● **Problem set**
1. Print the part of the scarcity passage starting at "The question is, who" and ending at "supply and demand.", word for word.
2. In the scarcity passage, what decides how much wheat goes to cereal bars and how much to confectionery?
3. Pick up the scarcity passage at its last line and continue writing it.

● **Document**

++++

Scarcity is a concept that everyone is familiar with on a basic level. Even if you don’t think about it outright, you’ve definitely felt a shortage of something good in your life – like vacation days. So, scarcity refers to the basic economic problem that resources are limited, but wants are endless. This forces people to make deliberate choices about using their resources effectively. At the same time, they need to make sure they’re meeting their most important needs.

Here is a simple example. There is a limit to the amount of wheat that can grow in a year. Therefore, there is a limit to how many wheat-based products manufacturers can make. And different products compete for the limited amount of wheat, like cereal bars and confectionery.

The question is, who decides how much wheat is designated for cereal bars and how much – for confectionery? The answer is a market system based on supply and demand.

Supply and demand

What is Gross Domestic Product (GDP)?

++++

● **Given data**
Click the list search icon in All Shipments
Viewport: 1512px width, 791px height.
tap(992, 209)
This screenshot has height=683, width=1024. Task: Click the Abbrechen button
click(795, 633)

++++

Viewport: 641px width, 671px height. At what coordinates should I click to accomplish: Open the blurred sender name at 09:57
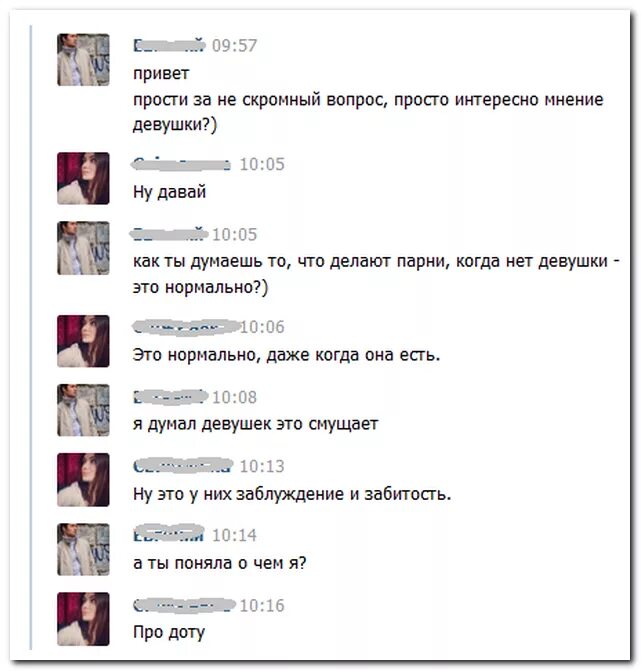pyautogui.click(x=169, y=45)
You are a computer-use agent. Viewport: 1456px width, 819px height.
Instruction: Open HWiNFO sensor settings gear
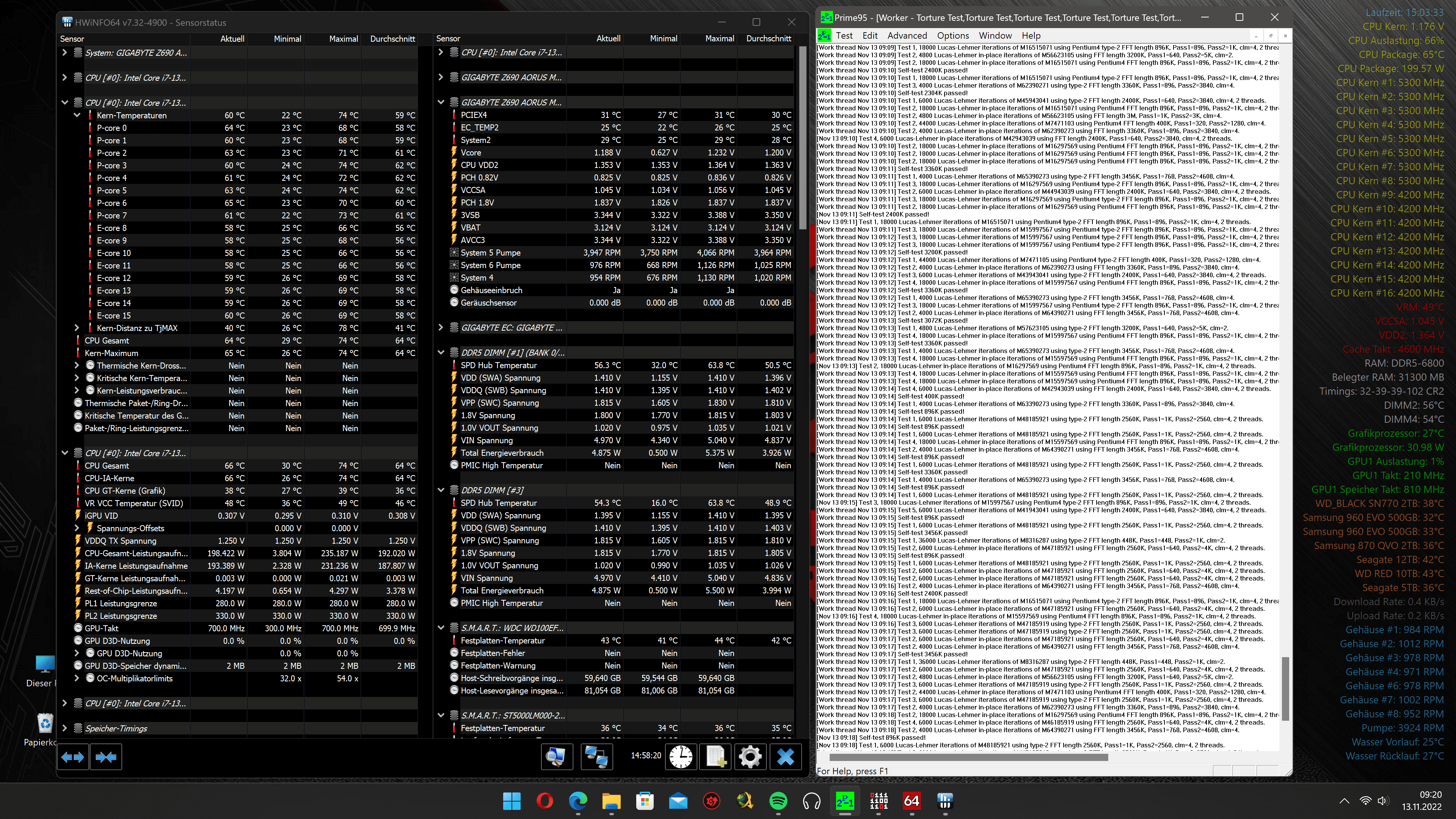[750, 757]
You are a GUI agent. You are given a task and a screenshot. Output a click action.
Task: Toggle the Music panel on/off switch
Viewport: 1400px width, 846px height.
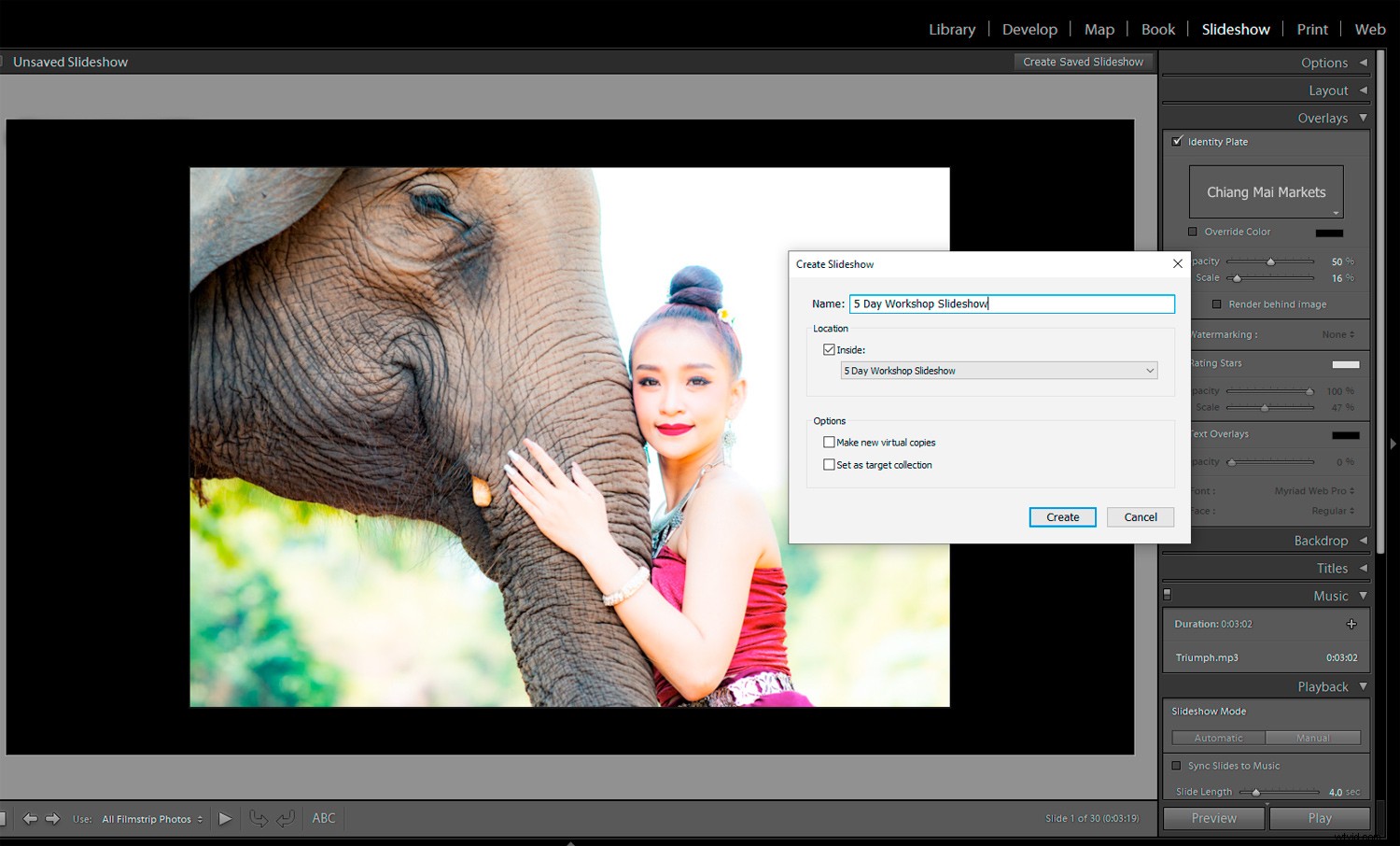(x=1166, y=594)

++++

● **Answers**
1.
The question is, who decides how much wheat is designated for cereal bars and how much – for confectionery? The answer is a market system based on supply and demand.

2. A market system based on supply and demand.

3.
To continue the above example, if enough people are looking to buy cereal bars, it creates a high demand. As a result, manufacturers can charge more and make more profit. If it’s more profitable to produce cereal bars than confectionery and a lot of manufacturers start making cereal bars, it can actually draw the price down. Manufacturers will sacrifice profit to get more customers than their competitors, and some may turn to confectionery production. 

This is how supply and demand balance each other out. So, don’t be surprised if popular products from last year become cheaper the following year.

Costs and benefits

This point is closely linked to the theory of rational choice, which means that people always want to maximize the benefits they receive from their actions. And they judge these benefits in relation to the costs.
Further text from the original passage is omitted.